14th INTERNATIONAL CONFERENCE ON ENGINEERING & NATURAL SCIENCES, Sivas, Türkiye, 18 - 19 Temmuz 2022, ss.628-639
Abstract
In fuzzy logic applications, a Fuzzy Inference System (FIS), which gives outputs for inputs
by using various membership functions, plays an important role. The accuracy of the outputs
of the FIS correlates with the use of inference methods as well as the rules suggested as an
expert experience. In this direction, it is an important contribution to evaluate the FIS from
different perspectives to get better results. In a former study, Fractional Fuzzy Inference
System (FFIS) was suggested as an approach that claims to make a more meaningful
evaluation using the traditional fuzzy inference system. Unlike the traditional FIS, fractional
membership functions which consist of constant or dynamic fractional indices, are used in
FFIS. In addition to the accuracy of the membership function, FFIS operates the evaluation
process by considering the volume of the information depending on the accuracy degree. For
this purpose, a horizontal membership degree is used together with the vertical membership
degree used in the traditional fuzzy logic system. This horizontal membership function is
defined in terms of fractional indices and vertical membership functions. The volume of the
information is taken into account by using both vertical and horizontal membership functions.

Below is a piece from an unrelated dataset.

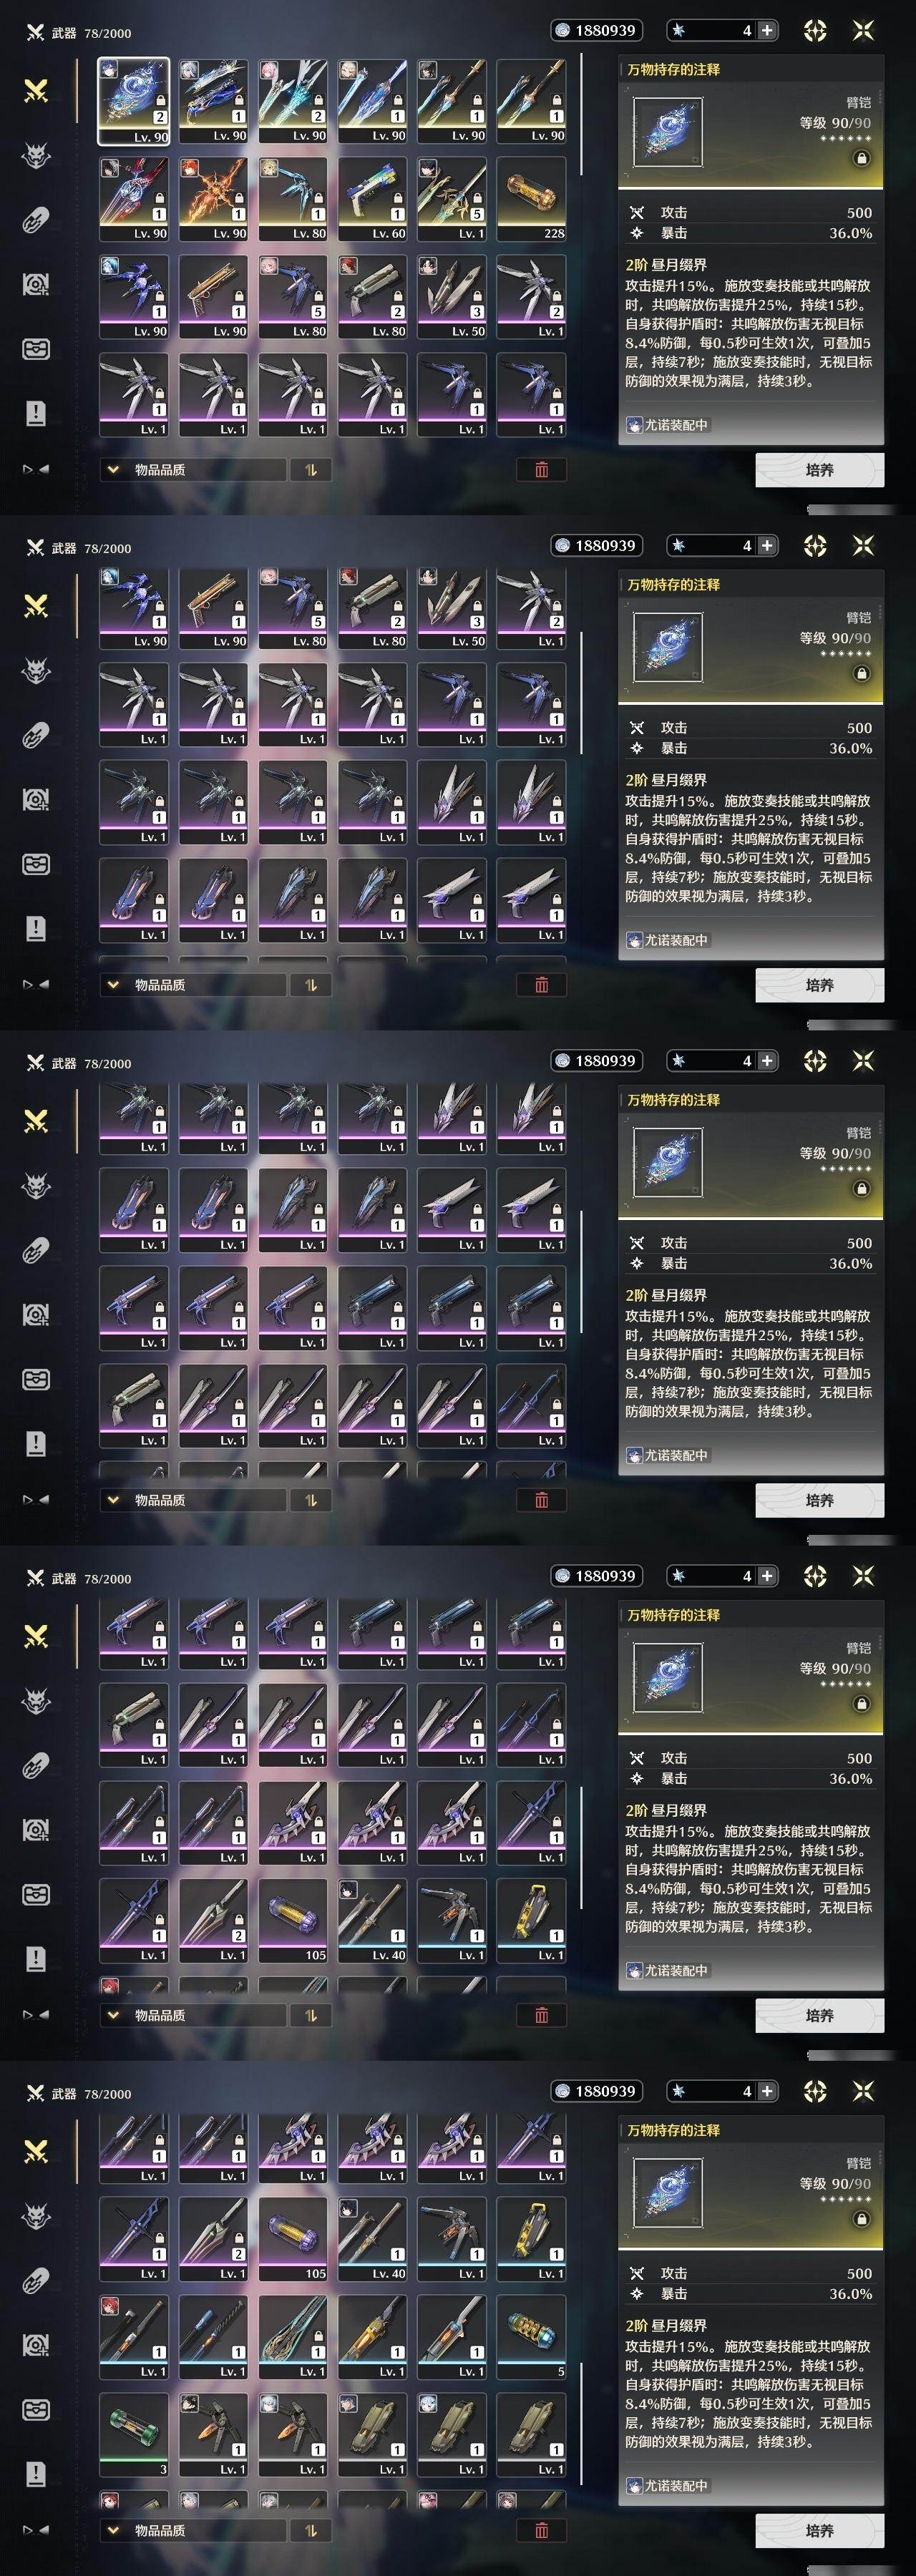The height and width of the screenshot is (2576, 916).
Task: Open the Echoes tab icon in topmost panel sidebar
Action: click(x=36, y=156)
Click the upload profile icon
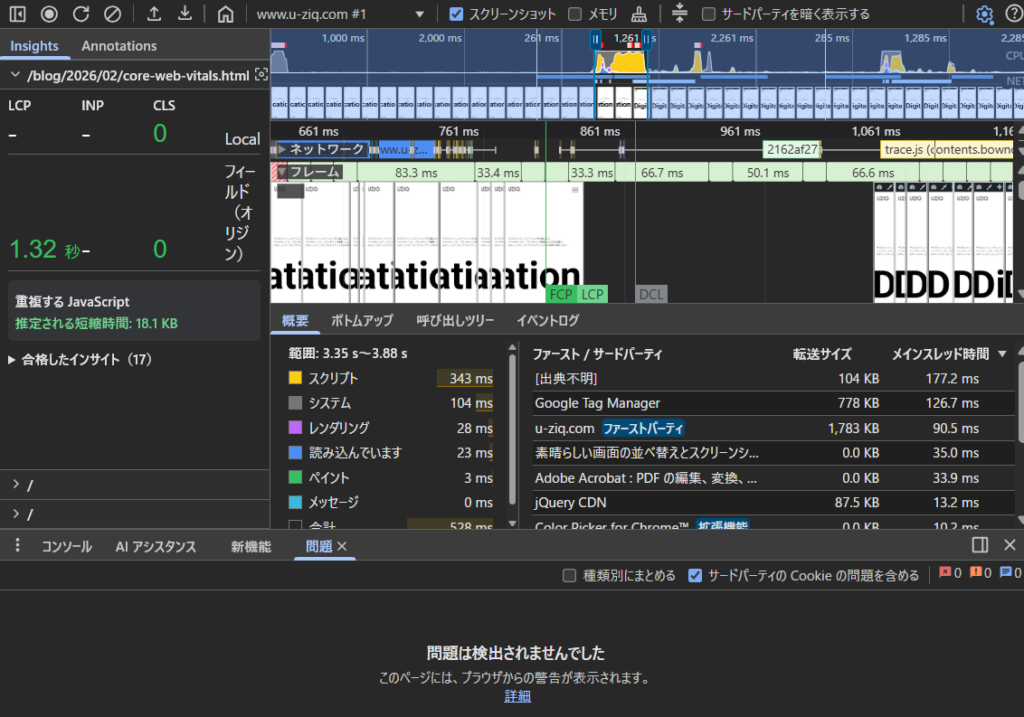 click(154, 14)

Fractional indices are values that range from 0 to 1. When it takes the value of 1, the
traditional FIS is obtained. The FFIS, which uses the degree of accuracy of the information
together with the volume of information, is an expansion of the traditional FIS. In this study,
FFIS is used for position control of a DC motor. The results obtained with FFIS were
compared with the results obtained with traditional FIS. It has been shown that the
application with FFIS by selecting different fractional indices provides fine tuning. As a
result, more satisfactory results were obtained with the use of FFIS.